Ravens need a lift from lower rounds

April 16, 1999|By JOHN EISENBERG

The Ravens have hit home runs at the top of the NFL draft with such selections as Jonathan Ogden, Ray Lewis and Peter Boulware, three of pro football's best young players.

But the team isn't hitting as well from the second round on down.

The Ravens need to start getting more out of their later picks if they're going to break the cycle of losing that has gripped them in the '90s.

There's no alternative, really. Unlike in baseball, NFL teams can't overcome drafting mistakes by spending tons of money on free agents. The NFL's open market is vastly overrated. Pro Bowl players are seldom available. The best you're going to get are solid, obscure veterans such as Wally Williams or James Jones. You need more than that.

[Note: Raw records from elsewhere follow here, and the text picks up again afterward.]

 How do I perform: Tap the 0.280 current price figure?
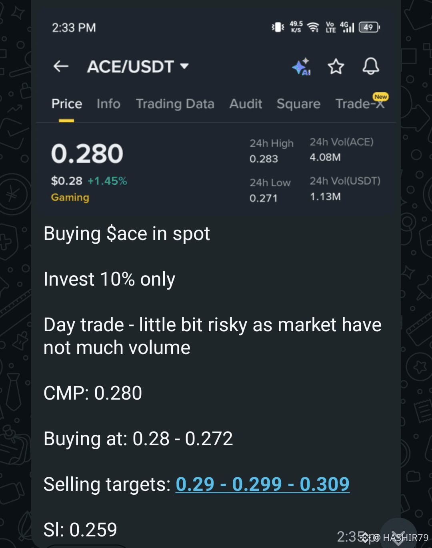click(x=87, y=154)
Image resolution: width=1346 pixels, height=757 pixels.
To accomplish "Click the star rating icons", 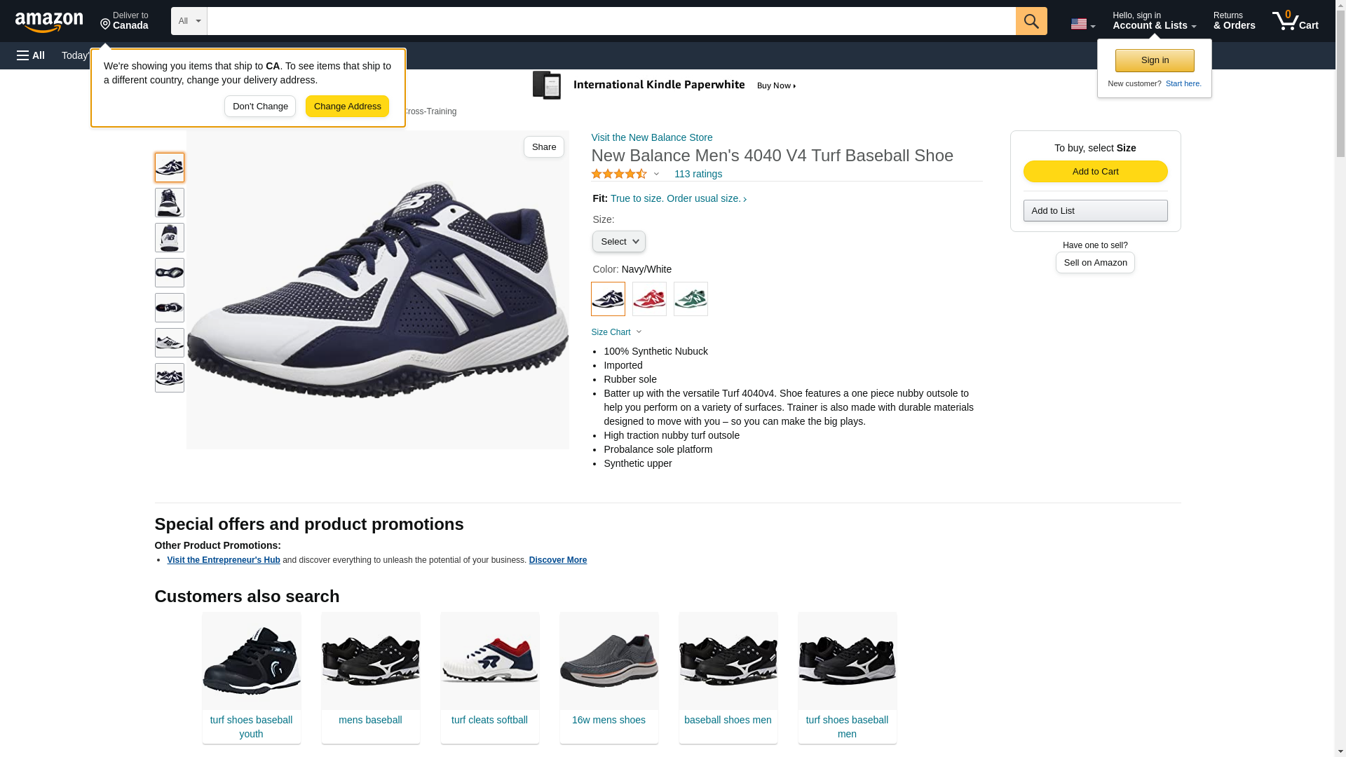I will pyautogui.click(x=619, y=174).
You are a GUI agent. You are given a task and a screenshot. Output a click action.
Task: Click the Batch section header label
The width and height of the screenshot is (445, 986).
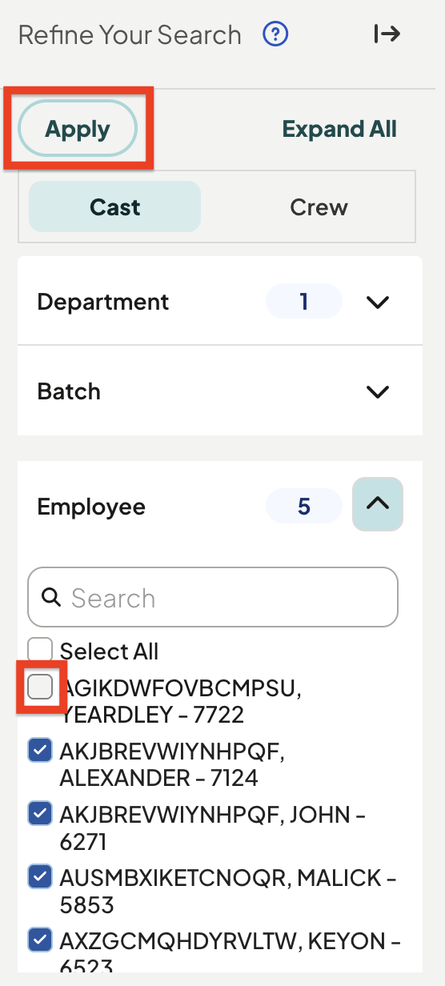click(x=69, y=391)
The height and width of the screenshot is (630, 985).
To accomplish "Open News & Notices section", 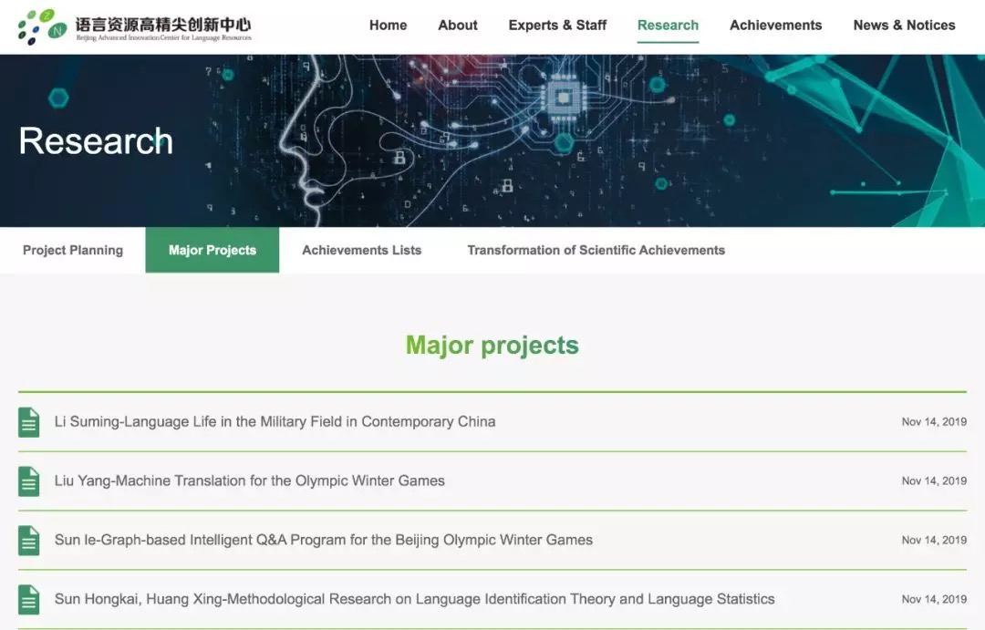I will pyautogui.click(x=904, y=26).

The draft is the only way to build a solid, lasting contender in the NFL, which means it's essential for a team to draft the right player in the first round and score at least several hits in the lower rounds, too.

In three years of drafting since moving to Baltimore, the Ravens' record after the first round isn't as good as it needs to be for a losing team needing help in so many places.

It's essential that second-round picks become key contributors in such circumstances, and only one of the Ravens' four second-rounders, linebacker Jamie Sharper, is an established starter. And he's the weakest of the Ravens' three young linebackers.

The other second-rounders are cornerback DeRon Jenkins, who has failed to take a starting job that was virtually handed to him; wide receiver Patrick Johnson, who played little as a rookie last season; and safety Kim Herring, who started and showed promise before a shoulder separation ended his '98 season.

Johnson and Herring still have a chance to become contributors, but Jenkins' slow development underlines the setback that occurs when a team fails to score with a high pick. Three years after giving up three picks to get Jenkins, the Ravens are contemplating taking another cornerback, Chris McAlister, in the first round tomorrow.

Had Jenkins become the player the Ravens envisioned, they wouldn't need McAlister and could address another concern.

The same situation has occurred at running back, where Jay Graham, a third-round pick in 1997, has failed to win a job or even leave a mark, even though former coach Ted Marchibroda desperately wanted to play him. The Ravens remain unsure of their future at running back and probably will draft another this year.

In the lower rounds, the Ravens' record is similarly spotty. In three years, they have picked only one impact player after the second round -- Jermaine Lewis, the game-breaking receiver and return man, a fifth-round pick in 1996.

That was a terrific pick, and other later-round picks such as Tyrus McCloud, Cornell Brown and Ralph Staten have made a difference at times as special-teamers and backups.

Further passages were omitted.